Currently used cancer treatment options vary from surgery, chemotherapy, radiation, to many other therapies. Chemotherapy involves the use of drugs to destroy cancer cells, but can also harm perfectly healthy cells, causing side effects throughout the body. Fasting in combination with chemotherapy has already been shown to kill cancer cells more efficiently than chemotherapy alone. Researchers have now discovered that fasting combined with a less-toxic class of drugs, kinase inhibitors, may starve cancer cells to death so effectively that the new treatment may one day replace chemotherapy.
Cancer cells rely heavily on glucose (sugar) from food for energy. They are on overdrive, burning much more glucose than a regular cell to fuel their rapid growth. This phenomenon is called the 'Warburg effect', which is named after the German physician who first described it nearly 100 years ago. The study pointed out that deprived of glucose, cancer cells rely on an emergency backup, using a type of enzyme called kinase to continue their growth-related activities.
Researchers discovered that this metabolic shift by cancer cells causes them to generate toxic-free radicals, which ultimately kills them. The researchers noted that with the help of kinase inhibitor drugs, cancer cells' ability to generate energy can be further choked. Kinase inhibitors are already approved by the US Food and Drug Administration (FDA) as a cancer treatment option, opening the door to using them and fasting as a new therapy to knock out cancer.

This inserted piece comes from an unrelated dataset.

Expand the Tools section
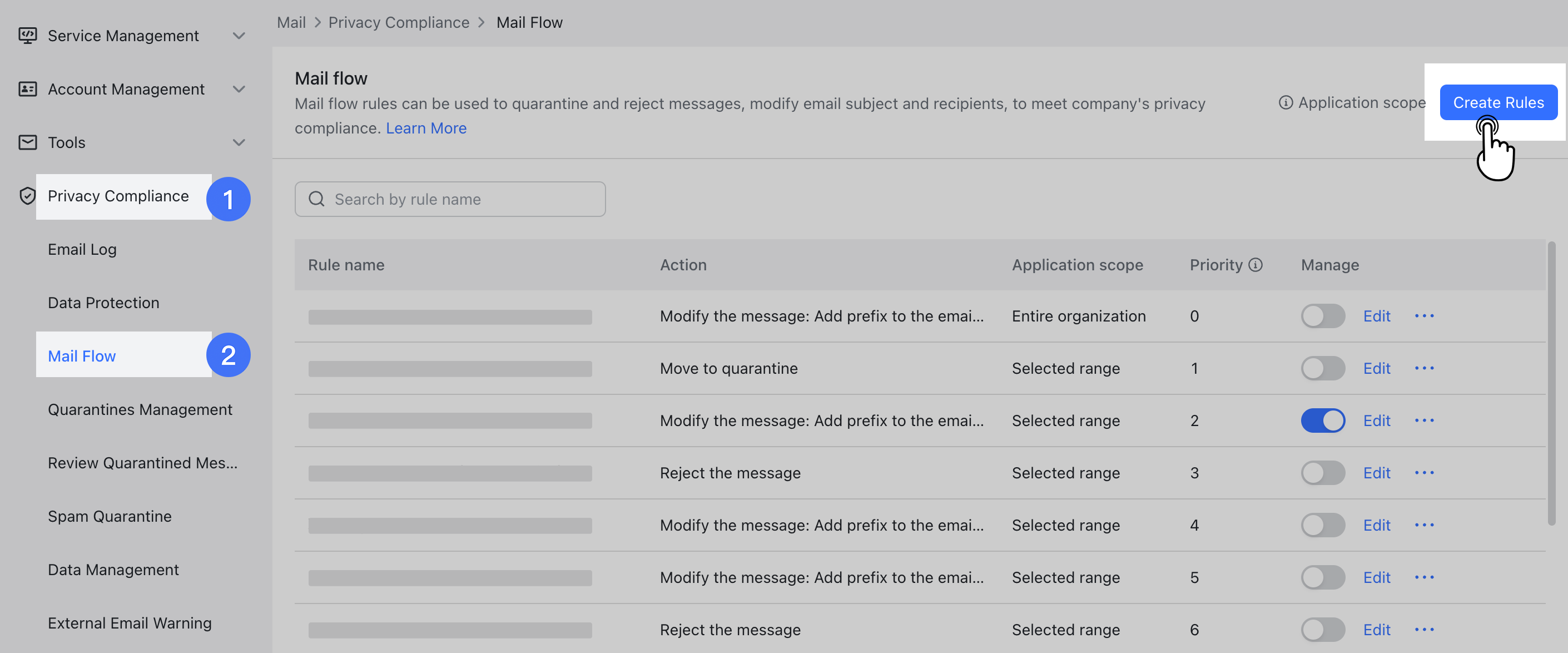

Valter Longo, senior author from University of Southern California Davis School of Gerontology, said, "If shown to work in humans, this combination could replace chemotherapy and make fasting a potent component of a long-term strategy to treat cancer. Like every other cell, cancer cells need energy to survive and keep growing. But cancer cells are fairly inflexible about how they produce that energy, which gives us a way to target them. Kinase inhibitors, though much less toxic than chemotherapy, can still be toxic to many cell types. Fasting makes them more effective, meaning that patients would have to use them for less time to achieve the same results."